Root shell on a credit card terminal

Original Article ↗ Hacker News Discussion ↗

Architecture and Scope of the Hack

  • Terminal has two processors: a “secure” one (mp1) handling card, PIN, crypto, and display; and an “insecure” Linux one (mp2) handling networking, updates, and business logic.
  • The root shell was obtained only on mp2. Card, keypad, and secure display paths appear to be mediated via mp1 and not directly accessible from Linux.
  • Secure firmware and its loader (“loadercode”) are signed and integrity‑checked, likely by a ROM or secure element; attempts to tamper with loadercode caused boot failure.

Risk to Card Data and Transactions

  • Multiple commenters highlight that, per the article, sensitive data (PANs, PINs) do not appear reachable from the Linux side.
  • Modern chip/tap cards behave like small HSMs, signing transaction data with on‑card keys and often using dynamic per‑transaction cryptography.
  • Some argue that with physical/root access “you’re owned,” but others emphasize the split architecture: the compromised OS is more like a network modem than a card‑handling stack.

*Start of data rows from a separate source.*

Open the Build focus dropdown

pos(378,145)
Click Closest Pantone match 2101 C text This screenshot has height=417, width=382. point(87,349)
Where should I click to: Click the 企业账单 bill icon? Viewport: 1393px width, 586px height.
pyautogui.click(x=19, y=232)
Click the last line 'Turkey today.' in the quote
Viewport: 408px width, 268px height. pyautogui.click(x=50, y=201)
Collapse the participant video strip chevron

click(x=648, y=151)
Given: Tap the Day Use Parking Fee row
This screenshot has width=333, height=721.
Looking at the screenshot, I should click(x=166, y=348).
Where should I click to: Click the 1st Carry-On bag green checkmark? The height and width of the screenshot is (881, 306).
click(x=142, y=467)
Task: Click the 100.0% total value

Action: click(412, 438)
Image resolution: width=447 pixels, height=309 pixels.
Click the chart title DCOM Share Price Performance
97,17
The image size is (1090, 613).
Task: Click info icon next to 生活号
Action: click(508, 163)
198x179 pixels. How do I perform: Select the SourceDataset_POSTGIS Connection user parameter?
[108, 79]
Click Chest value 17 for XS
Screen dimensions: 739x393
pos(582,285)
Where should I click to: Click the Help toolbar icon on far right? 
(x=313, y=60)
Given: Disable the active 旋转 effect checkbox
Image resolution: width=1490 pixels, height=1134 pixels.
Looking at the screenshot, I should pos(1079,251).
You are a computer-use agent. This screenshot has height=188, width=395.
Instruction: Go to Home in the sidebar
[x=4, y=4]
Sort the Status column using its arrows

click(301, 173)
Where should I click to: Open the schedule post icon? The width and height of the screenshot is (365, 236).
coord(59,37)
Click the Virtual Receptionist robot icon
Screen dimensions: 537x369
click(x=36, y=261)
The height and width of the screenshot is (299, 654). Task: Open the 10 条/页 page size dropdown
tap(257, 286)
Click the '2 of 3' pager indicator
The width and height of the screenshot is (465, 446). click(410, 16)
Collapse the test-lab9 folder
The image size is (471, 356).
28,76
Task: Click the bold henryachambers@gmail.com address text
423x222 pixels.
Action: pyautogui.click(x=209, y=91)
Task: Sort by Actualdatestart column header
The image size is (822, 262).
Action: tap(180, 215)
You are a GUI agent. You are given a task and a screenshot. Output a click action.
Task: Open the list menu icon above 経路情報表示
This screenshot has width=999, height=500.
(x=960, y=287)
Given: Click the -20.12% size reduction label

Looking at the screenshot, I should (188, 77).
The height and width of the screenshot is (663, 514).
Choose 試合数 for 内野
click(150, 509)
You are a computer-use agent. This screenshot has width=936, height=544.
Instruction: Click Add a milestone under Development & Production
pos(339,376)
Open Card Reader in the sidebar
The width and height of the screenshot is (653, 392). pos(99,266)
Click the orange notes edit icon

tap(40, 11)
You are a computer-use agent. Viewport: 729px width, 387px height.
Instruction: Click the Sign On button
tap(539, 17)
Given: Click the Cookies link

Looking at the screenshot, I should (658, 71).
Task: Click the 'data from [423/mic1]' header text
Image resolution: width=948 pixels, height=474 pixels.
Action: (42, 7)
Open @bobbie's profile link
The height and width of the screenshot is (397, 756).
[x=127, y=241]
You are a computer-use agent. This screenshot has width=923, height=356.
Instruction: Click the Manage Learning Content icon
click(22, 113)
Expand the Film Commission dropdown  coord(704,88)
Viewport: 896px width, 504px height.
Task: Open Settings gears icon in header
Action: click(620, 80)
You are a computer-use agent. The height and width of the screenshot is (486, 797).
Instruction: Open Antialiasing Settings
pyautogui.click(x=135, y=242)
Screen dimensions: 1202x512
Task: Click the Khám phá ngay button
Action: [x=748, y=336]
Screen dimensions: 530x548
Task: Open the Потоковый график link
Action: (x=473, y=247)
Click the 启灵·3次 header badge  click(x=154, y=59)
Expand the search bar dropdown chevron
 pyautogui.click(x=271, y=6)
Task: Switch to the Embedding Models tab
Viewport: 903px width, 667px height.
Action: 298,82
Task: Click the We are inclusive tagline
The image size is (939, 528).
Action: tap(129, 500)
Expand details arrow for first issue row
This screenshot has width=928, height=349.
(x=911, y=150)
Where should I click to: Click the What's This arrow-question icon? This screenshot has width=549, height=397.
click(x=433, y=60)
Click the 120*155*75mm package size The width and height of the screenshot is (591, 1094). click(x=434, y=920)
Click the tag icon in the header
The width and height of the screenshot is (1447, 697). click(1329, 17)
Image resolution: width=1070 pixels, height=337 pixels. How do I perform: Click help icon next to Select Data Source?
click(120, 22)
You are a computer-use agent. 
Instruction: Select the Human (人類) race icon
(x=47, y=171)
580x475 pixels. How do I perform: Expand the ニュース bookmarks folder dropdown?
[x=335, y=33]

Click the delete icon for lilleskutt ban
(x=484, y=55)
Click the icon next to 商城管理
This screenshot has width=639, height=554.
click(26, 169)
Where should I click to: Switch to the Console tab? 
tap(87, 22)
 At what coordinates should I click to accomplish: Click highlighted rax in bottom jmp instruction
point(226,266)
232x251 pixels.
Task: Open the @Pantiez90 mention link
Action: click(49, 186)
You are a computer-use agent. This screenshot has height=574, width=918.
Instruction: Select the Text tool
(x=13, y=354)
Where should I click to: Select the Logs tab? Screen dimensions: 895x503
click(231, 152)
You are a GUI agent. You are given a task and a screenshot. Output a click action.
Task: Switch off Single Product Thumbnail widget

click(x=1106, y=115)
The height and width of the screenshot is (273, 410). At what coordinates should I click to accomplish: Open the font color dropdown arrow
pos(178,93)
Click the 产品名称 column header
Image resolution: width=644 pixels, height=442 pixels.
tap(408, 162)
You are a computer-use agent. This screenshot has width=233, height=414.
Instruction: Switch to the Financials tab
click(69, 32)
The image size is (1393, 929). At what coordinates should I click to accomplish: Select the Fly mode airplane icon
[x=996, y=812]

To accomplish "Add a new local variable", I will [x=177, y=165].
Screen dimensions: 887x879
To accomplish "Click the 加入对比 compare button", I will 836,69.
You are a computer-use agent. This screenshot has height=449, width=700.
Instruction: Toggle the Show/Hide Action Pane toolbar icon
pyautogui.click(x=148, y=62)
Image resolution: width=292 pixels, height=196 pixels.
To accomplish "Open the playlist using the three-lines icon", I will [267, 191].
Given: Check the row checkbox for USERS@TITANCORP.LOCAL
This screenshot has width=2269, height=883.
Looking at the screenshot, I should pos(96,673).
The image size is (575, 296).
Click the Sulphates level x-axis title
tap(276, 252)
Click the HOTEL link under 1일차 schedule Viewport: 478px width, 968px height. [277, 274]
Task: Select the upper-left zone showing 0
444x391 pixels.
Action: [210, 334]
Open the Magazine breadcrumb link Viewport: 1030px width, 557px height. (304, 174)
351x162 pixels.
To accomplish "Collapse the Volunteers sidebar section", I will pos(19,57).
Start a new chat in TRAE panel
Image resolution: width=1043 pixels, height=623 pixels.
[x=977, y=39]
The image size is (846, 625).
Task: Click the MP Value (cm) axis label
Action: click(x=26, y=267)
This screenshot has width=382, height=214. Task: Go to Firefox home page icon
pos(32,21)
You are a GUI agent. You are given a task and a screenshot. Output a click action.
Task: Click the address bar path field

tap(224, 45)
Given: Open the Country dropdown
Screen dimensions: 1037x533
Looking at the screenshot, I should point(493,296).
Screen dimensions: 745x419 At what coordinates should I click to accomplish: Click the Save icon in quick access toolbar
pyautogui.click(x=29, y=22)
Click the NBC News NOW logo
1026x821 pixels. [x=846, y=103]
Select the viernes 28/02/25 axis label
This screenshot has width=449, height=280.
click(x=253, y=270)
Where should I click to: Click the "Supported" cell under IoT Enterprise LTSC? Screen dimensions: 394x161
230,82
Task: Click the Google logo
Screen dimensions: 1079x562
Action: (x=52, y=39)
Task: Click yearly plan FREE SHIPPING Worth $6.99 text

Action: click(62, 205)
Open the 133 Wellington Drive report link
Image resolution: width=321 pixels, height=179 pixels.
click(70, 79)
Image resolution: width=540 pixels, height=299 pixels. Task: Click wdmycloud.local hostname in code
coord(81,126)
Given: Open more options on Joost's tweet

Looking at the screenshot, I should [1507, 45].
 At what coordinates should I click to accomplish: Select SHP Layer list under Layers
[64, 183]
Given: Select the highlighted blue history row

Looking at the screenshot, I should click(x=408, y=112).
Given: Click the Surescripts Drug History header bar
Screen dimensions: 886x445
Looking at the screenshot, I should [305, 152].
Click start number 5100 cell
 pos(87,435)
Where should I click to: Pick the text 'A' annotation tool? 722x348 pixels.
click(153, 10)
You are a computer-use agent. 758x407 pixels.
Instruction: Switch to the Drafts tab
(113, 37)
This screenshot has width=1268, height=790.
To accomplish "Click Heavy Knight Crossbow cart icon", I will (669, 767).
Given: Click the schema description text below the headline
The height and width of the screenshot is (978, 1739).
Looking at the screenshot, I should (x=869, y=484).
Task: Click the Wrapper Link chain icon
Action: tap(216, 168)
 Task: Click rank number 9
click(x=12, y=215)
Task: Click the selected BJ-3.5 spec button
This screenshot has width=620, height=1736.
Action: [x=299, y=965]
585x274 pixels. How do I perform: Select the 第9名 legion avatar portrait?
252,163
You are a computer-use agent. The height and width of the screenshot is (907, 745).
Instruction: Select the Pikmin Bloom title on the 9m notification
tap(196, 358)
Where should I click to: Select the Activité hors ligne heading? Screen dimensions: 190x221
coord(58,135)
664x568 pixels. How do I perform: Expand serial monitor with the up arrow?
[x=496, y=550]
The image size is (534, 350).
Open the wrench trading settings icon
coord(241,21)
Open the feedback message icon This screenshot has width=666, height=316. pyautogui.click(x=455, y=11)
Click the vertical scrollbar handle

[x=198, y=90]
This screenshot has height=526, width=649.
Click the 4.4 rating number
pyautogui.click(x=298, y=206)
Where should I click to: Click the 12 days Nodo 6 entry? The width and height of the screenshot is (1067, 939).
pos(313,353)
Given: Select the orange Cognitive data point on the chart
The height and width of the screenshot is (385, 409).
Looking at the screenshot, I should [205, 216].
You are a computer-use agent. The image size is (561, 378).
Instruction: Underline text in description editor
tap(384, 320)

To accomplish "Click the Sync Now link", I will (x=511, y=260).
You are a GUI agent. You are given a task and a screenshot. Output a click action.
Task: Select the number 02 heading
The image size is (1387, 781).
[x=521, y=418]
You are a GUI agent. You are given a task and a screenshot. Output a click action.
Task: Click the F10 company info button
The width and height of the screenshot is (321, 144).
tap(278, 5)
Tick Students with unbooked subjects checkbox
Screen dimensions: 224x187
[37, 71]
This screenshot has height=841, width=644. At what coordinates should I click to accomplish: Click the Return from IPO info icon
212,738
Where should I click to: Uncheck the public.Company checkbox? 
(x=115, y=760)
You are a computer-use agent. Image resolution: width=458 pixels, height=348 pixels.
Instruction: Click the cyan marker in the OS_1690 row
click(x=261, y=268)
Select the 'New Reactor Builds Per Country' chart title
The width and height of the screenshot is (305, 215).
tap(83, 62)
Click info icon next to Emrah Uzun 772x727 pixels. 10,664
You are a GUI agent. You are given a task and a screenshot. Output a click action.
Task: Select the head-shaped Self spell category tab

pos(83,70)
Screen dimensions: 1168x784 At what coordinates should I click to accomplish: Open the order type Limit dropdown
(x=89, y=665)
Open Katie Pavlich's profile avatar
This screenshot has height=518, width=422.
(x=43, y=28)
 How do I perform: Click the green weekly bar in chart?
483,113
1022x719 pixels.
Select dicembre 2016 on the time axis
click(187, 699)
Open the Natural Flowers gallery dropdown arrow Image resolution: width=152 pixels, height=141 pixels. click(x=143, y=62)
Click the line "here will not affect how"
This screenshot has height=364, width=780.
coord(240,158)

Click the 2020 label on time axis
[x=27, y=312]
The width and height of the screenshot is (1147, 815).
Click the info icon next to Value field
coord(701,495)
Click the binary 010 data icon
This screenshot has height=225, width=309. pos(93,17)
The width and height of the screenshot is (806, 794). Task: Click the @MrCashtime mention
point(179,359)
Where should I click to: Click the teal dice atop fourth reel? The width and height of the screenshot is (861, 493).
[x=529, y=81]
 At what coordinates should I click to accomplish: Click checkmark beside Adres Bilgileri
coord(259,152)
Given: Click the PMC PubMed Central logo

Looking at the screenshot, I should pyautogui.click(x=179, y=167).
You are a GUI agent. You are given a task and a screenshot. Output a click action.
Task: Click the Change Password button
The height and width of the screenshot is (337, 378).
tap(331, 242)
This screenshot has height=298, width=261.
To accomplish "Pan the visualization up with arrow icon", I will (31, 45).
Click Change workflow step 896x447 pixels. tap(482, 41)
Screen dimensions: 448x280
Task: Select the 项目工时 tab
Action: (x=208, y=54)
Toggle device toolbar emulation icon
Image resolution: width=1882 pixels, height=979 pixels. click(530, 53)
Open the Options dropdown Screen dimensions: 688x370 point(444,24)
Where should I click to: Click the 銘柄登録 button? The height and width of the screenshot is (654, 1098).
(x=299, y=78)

Physical Access, Tamper Logic, and Keys

  • Tamper detection is described as hardware‑implemented, with both processors reading dedicated registers; commenters believe it cannot be trivially spoofed from Linux.
  • When tamper triggers, working keys are zeroed and must be re‑injected; this is standard practice for EMV terminals.
  • Denial of service via physical abuse (drop, water) is seen as easier than any software DoS.

Potential Attack Vectors Discussed

  • Plausible impacts of mp2 compromise: denial of service (boot loops), man‑in‑the‑middle on networking, and possibly abusing firmware‑update tooling if signing/authorization is weak.
  • People discuss theoretical attacks like changing displayed vs actual amount or redirecting funds, but multiple replies note that:
    • Amount display and PIN entry on certified terminals are typically under secure‑kernel control.
    • Merchant IDs and settlement accounts are enforced by back‑end processors; mismatches are rejected or easily reversed.

EMV, Magstripe, and Ecosystem Context

  • Thread contrasts EMV chip/tap (dynamic, harder to skim/clone) with magstripe (static, easily skimmed); some note this terminal still has a magstripe reader.
  • Discussion covers offline transactions, airline/restaurant behavior, and merchant‑cloned POS fraud, but these are framed as ecosystem/contract issues more than terminal‑root issues.

Meta / Hacker Culture

  • Many praise the write‑up as “real hacking”: hardware teardown, UART discovery, BGA rework, and reverse‑engineering.
  • Some lament that such hands‑on technical work is rarer on HN amid LLM and startup content.